La fraude au compteur kilométrique sur les voitures d’occasion préoccupe beaucoup les acheteurs et les autorités en Europe. Avec des pertes estimées à 1,15 milliard d’euros par an en France, cette pratique malveillante n’affecte pas seulement le porte‑monnaie des consommateurs, elle pose aussi des questions sur la sécurité routière. L’Union européenne prépare une proposition ambitieuse qui pourrait rendre cette fraude quasi impossible en renforçant les obligations d’enregistrement des relevés kilométriques.
Un fléau qui pèse sur les consommateurs et l’économie
En France, la fraude au compteur concernerait entre 3 % et 6 % des voitures d’occasion, d’après Carvertical et Carly, deux spécialistes du diagnostic automobile cités dans un reportage TF1. Rien qu’en 2025, 2,5 % des véhicules contrôlés avaient un compteur falsifié. La méthode courante consiste à retirer en moyenne plus de 70 000 kilomètres du compteur, ce qui permet aux escrocs d’augmenter le prix de vente de 44,5 % par rapport à la valeur réelle de la voiture.

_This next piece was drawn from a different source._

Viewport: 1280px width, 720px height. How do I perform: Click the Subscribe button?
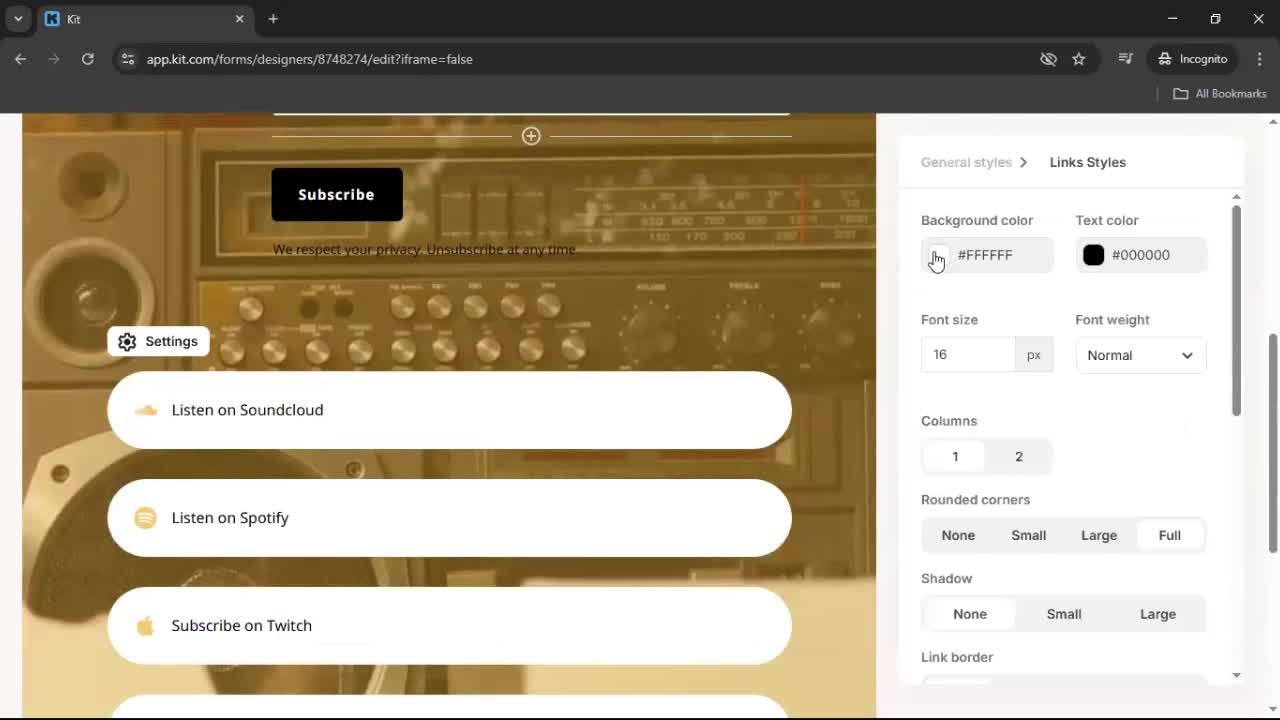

Autrefois, les revendeurs peu scrupuleux démontaient le tableau de bord avec un tournevis. Aujourd’hui, les techniques se sont sophistiquées : on trouve des dispositifs électroniques et des logiciels, comme des boîtiers OBD (prise OBD, pour On‑Board Diagnostics), et des bloqueurs de compteur kilométrique. Par exemple, le dispositif « SFKspeed », fabriqué en Allemagne, s’installe discrètement entre le capteur de vitesse et le tableau de bord, rendant la fraude presque indétectable.
L’Europe serre la vis
Face à ce constat, l’Union européenne a décidé d’agir. En avril 2025, la Commission européenne a proposé un cadre législatif qui rendrait obligatoire l’enregistrement automatique et systématique des relevés kilométriques pour tous les véhicules particuliers. Si cette initiative est adoptée, falsifier les kilomètres deviendrait beaucoup plus compliqué, puisque les données de parcours seraient consignées de façon stricte.
Concrètement, les centres de contrôle technique devront enregistrer les kilométrages lors des visites périodiques. Les réparateurs agréés auront l’obligation de le faire à chaque entretien ou réparation. Les constructeurs, eux, transmettront les données des véhicules connectés tous les trois mois. De plus, les États membres pourront étendre ces obligations à d’autres acteurs, comme les garages indépendants, les assureurs et les loueurs de véhicules.